• [To-do list]:
• A. From the forum discussion on Haskell and relational databases, reproduce word for word the passage that opens with the words containing "dagheti · on March 31, 2009" and closes with "programming where you can't.".
• B. Carry on the forum discussion on Haskell and relational databases, starting right after its last sentence.

--- Begin Excerpt to read ---

In the same way haskell lets you separate your pure functional code from your monadic code, giving you the ability to referentially transparent reasoning and construct imperative machines where you must, the RDBMS approach applies total logic programming to database management. It's frustrating because your code cannot all live in one language as it can in Haskell, but the separation of pure from impure is exactly where the value is coming from.

RDBMSs focus on values and total computations (you know they will halt, making it even easier to reason about queries than non-total functions) allows you to isolate simple logic programs from the rest of your impure non-total code.

Navigational databases don't give the same benefits because they are not value based nor are they total. They are the imperative-model of the database world, and though they are easy to write, they will end up difficult to debug, maintain, and keep coherent.

jrockway · on March 31, 2009

I don't think this is what I meant.

dagheti · on March 31, 2009

I agreed with your overall point, but I was expanding on part of what you were saying:

You seem to appreciate how Haskell allows you to separate your pure code from your non-referentially transparent monadic code. This gives you reasoning where you can have it, and you use monads where you can't.

I'm just saying that same argument applies in databases where using a relational database allows you to separate your total code from your pure code. You use the value-based relational strategy where you can have it (necessary and sufficient for database management), and you use functional (or imperative) programming where you can't.

dagheti · on March 30, 2009

Ok so let's clarify this:

(SQL schema & upgrades + ORM classes + Logic classes, random scripts) - (logic classes + random scripts) = SQL Schema & upgrades + ORM classes

The question then becomes how do you handle the trade-off between being able to declare constraints (that evil schema) and the necessity to "map" how you access your data to your programming language.

--- End Excerpt to read ---
--- Begin Collected data ---

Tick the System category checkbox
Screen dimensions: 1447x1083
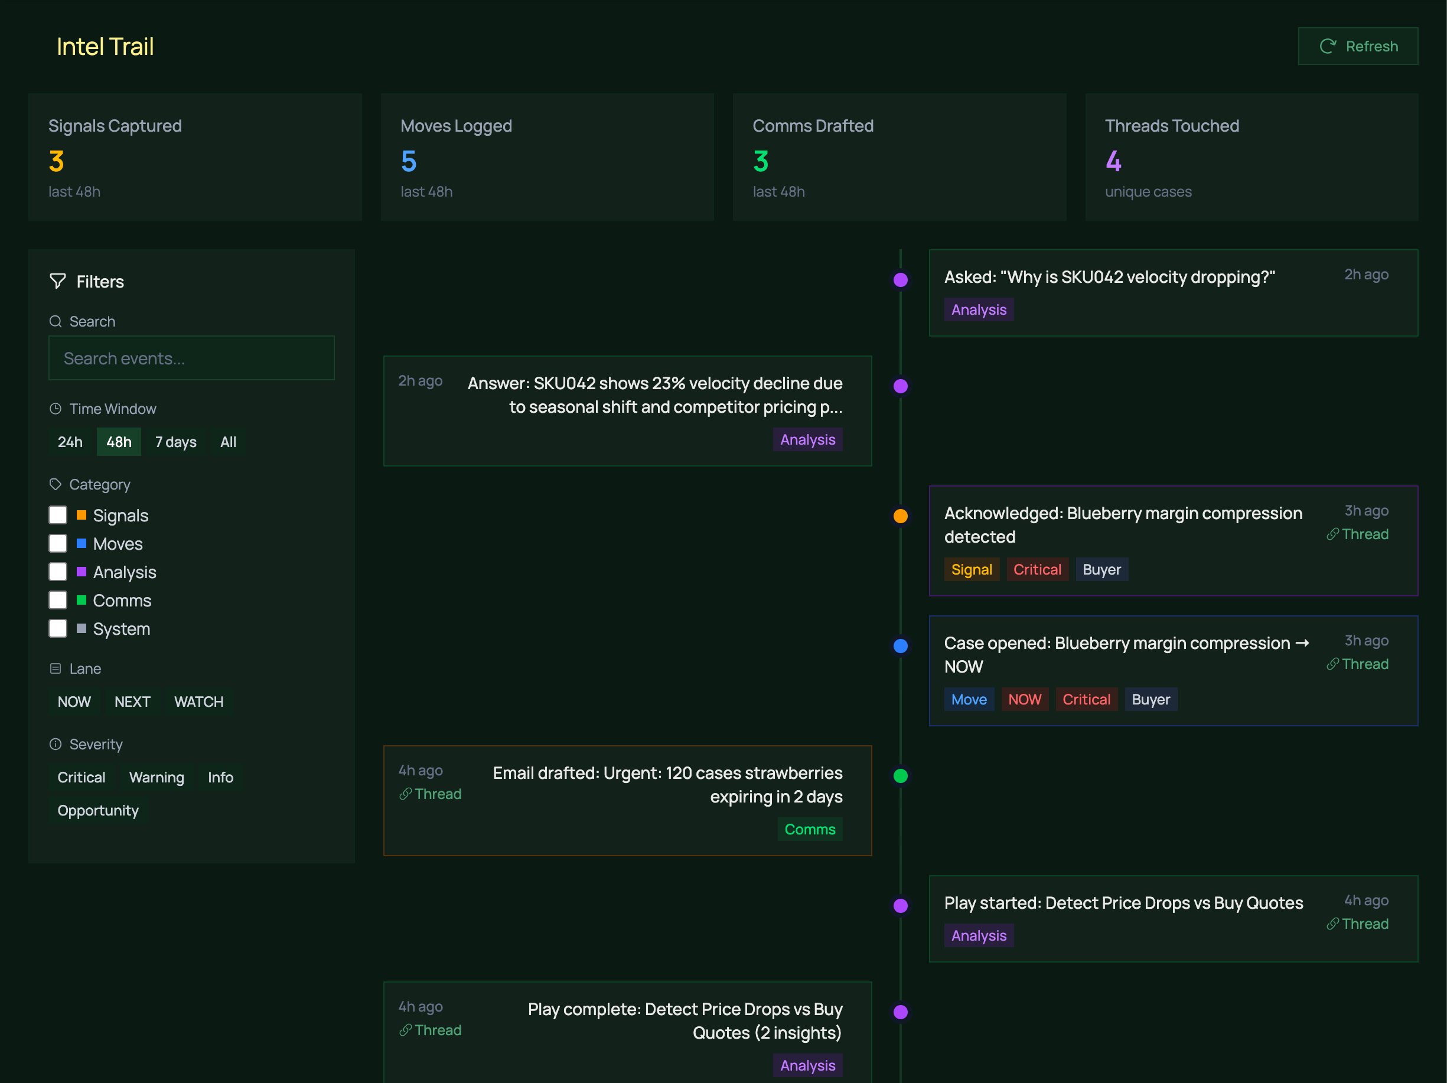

--- End Collected data ---

• [The responses]:
• A.
dagheti · on March 31, 2009

I agreed with your overall point, but I was expanding on part of what you were saying:

You seem to appreciate how Haskell allows you to separate your pure code from your non-referentially transparent monadic code. This gives you reasoning where you can have it, and you use monads where you can't.

I'm just saying that same argument applies in databases where using a relational database allows you to separate your total code from your pure code. You use the value-based relational strategy where you can have it (necessary and sufficient for database management), and you use functional (or imperative) programming where you can't.

• B.
If you "program" your constraints in your host language, you will need to either recreate the declarative system provided by a RDBMs or else create a system that will be fragile. Sure your code protects you against inserting bad data right? Well what about updating? What about when you delete? What if your constraint references another value in your database? What if that one changes? Integrity is best declared, not guarded by your program.

If your network model implements declarative constraints, then how do you define them? Those "random scripts" again? Suddenly all those performance benefits of navigation disspear when you're updating that data and checking those constraints.

I've seen many improtant production systems that used the network data model and as a warning: it usually ends badly. Be it COBOL, or whatever fresh re-invention of that navigation database wheel.

jrockway · on March 31, 2009

Integrity is best declared, not guarded by your program.

How do programs that don't use a database stay internally consistent?

dasil003 · on April 1, 2009

With much testing and reinventing of the wheel.

dasil003 · on March 31, 2009

I can definitely relate to the ugliness of ORM, and the elegance of object stores in an OOP environment. That's all fine and good, you can chop off the entire bottom of the stack, I get it.

My problem is data modeling with objects. I build my object architecture based on what I want to do with the data, but I've never been happy with it as a direct data model. It changes too quickly. Do I put things in an array or a hash? Well, it depends. Persisting these specific structures might be expeditious for the app at hand, but if I need to access the data in some other context then I could see complexity spiraling out of control very quickly.

A relational schema adds layers yes, but have low-level structured data adds tremendous value. There's a parity mismatch to be sure, but I'd rather do those situps than have no structured data at all.

jrockway · on March 31, 2009

Edit: One other thing, representing polymorphic data in a relational database is a nightmare.

Edit2: Wait, how did this end up in a separate comment? I am confused :)